Aracruz pode aumentar produção com abertura de 3ª fábrica no ES
PUBLICAÇÃO
segunda-feira, 31 de janeiro de 2000
Por Mônica Ciarelli 
Rio, 31 (AE) - A Aracruz Celulose estuda ampliar sua produção em 59% com a abertura de uma terceira fábrica no Espírito Santo. O projeto, avaliado em US$ 830 milhões, será levado ao conselho de acionistas no dia 27 de março. A intenção da companhia é expandir de 1,2 milhão para 2 milhões de toneladas a capacidade de produção da Aracruz este ano. A empresa anunciou também que registrou um lucro líquido de R$ 68 1 milhões no ano passado.

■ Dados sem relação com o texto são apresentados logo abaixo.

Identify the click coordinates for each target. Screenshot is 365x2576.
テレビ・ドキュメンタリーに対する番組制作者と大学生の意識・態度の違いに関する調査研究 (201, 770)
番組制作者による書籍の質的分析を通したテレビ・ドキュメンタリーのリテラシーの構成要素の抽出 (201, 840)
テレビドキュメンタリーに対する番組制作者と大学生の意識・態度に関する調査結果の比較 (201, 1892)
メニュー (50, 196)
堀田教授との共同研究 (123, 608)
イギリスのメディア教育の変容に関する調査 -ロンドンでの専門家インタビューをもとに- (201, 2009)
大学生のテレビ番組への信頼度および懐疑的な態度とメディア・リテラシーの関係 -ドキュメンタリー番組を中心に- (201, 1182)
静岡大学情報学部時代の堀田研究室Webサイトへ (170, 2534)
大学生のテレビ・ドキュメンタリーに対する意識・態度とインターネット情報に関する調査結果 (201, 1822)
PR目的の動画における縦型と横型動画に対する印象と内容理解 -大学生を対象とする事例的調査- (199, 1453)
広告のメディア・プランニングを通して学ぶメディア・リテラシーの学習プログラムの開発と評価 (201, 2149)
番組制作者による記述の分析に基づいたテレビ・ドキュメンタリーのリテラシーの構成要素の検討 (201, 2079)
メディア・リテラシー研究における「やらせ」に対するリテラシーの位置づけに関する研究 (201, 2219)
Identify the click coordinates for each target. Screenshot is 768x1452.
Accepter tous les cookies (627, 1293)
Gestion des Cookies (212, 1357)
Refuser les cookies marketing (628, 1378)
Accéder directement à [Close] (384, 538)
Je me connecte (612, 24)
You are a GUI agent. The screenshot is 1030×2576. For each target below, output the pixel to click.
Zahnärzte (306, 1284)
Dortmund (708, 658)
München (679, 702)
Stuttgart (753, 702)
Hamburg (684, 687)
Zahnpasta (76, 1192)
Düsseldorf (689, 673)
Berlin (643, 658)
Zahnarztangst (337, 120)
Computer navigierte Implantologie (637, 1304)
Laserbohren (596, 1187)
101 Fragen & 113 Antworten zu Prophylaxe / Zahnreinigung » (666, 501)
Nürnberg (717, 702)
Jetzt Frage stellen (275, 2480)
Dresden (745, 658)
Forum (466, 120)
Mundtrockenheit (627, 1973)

"A demanda internacional por papel e celulose está crescendo num ritmo superior à produção", avaliou o presidente da empresa, Carlos Augusto Lira Aguiar. "Existem poucos projetos novos e quem sair na frente pode conquistar uma fatia importante do mercado." Atualmente, a Aracruz, apesar de líder de mercado no Brasil, ocupa o 101º lugar no ranking mundial. Para a construção da nova fábrica serão investidos US$ 650 milhões, além dos US$ 180 milhões destinados à preparação florestal. A unidade terá capacidade para produzir 700 mil toneladas por ano.
A alta do preço da celulose no mercado internacional foi outro motivo que levou a empresa a estudar uma abertura da terceira fábrica no Espírito Santo. Aguiar prevê que o preço da commodity deve manter a trajetória de recuperação em 2000. A alta, no entanto, será bem mais suave do que a registrada no ano passado, quando a celulose subiu de cerca de US$ 400 dólares por tonelada para os atuais US$ 620.
A recuperação dos preços e a perspectiva de crescimento da demanda mundial levaram a empresa a planejar a instalação de uma terceira fábrica de celulose no Espírito Santo. O Brasil produz sete milhões de toneladas anualmente, sendo que a Aracruz responde por uma produção de 1,260 milhão. O presidente da empresa lembrou que o Brasil é hoje o País com mais baixo custo de produção no mundo, de US$ 215 por tonelada. Os custos da Aracruz são ainda mais menores, de US$ 173 por tonelada.
Resultados - A Aracruz anunciou ainda que o lucro líquido de R$ 68,1 milhões do ano passado foi superior ao prejuízo de 98, de R$ 71 milhões. No quarto trimestre, o lucro líquido foi de R$ 137,3 milhões. O diretor financeiro da companhia, Agílio Leão de Macedo Filho, explicou que o bom resultado refletiu o aumento das receitas com exportações derivado da desvalorização cambial, do crescimento das vendas e da alta do preço da celulose no mercado internacional.